Oh no. If that were true I wouldn't even be able to spell "Extreme Programming". :-)

I was trying to shed light on the reasons behind the terminology. It seems that some people's problem with XP is largely the rhetorical style with which it is described and promoted. It doesn't appear to be sufficiently "professional" or "scientific" or "realistic" or whatever. My take on it derives from the old saw, "Any technology, sufficiently advanced, is indistinguishable from magic". Some ideas are so simple yet profound that the only way to express them with precision is through poetry.

I don't think people need to have highly rarified skills and experience to understand and implement XP principles. I think it took people at that level to discover and elucidate those principles--and we are all the benefactors.

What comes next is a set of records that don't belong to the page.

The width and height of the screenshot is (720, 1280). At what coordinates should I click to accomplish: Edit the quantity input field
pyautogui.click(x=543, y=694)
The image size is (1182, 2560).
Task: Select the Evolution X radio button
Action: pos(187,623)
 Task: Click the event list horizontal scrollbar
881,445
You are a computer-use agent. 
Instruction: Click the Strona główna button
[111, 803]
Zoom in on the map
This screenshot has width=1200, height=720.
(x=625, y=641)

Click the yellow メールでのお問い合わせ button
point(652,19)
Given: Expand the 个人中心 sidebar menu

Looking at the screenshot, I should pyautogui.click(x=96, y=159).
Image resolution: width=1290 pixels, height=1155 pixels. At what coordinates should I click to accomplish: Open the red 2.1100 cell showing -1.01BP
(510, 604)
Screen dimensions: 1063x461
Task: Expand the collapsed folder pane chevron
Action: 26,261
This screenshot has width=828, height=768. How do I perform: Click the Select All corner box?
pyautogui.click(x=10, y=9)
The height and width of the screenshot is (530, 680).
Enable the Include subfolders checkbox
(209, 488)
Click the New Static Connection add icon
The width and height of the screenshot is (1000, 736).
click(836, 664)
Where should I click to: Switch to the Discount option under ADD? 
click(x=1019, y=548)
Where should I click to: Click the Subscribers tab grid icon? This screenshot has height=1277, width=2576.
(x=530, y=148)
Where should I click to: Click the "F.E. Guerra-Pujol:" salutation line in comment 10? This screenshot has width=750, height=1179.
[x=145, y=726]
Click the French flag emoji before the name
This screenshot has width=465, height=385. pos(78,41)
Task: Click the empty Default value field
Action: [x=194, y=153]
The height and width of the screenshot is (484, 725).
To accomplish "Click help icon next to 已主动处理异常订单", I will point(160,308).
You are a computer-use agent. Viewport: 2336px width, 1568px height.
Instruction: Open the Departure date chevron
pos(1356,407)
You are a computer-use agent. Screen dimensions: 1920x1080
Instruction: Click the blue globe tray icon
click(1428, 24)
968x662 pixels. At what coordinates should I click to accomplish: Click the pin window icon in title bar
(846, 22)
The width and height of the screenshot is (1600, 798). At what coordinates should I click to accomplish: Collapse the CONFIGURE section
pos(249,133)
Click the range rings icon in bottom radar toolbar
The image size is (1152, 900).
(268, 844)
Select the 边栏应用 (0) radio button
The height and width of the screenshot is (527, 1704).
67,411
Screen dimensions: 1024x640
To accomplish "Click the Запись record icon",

>Of course, I agree that years of experience does tend to help a person "smell" badly designed code almost at a glance. A more careful read-through of the code will almost surely raise red flags in the mind of an experienced developer when he/she sees code that fits the profile of "common rookie mistakes."

Every year of experience I gain enables me to smell my own code more quickly. I think that even developers with many years of experience, though, can get trapped in the mental struggle to solve a problem and bring increasingly heavier artillery (lines of code) to bear, when if they stepped back and remembered, "Do the simplest thing...", they'd realize they could just adjust the aim of their BB gun a bit and hit the target. I think even the XP gurus need to sit back, take a deep breath, and repeat that mantra to themselves at times.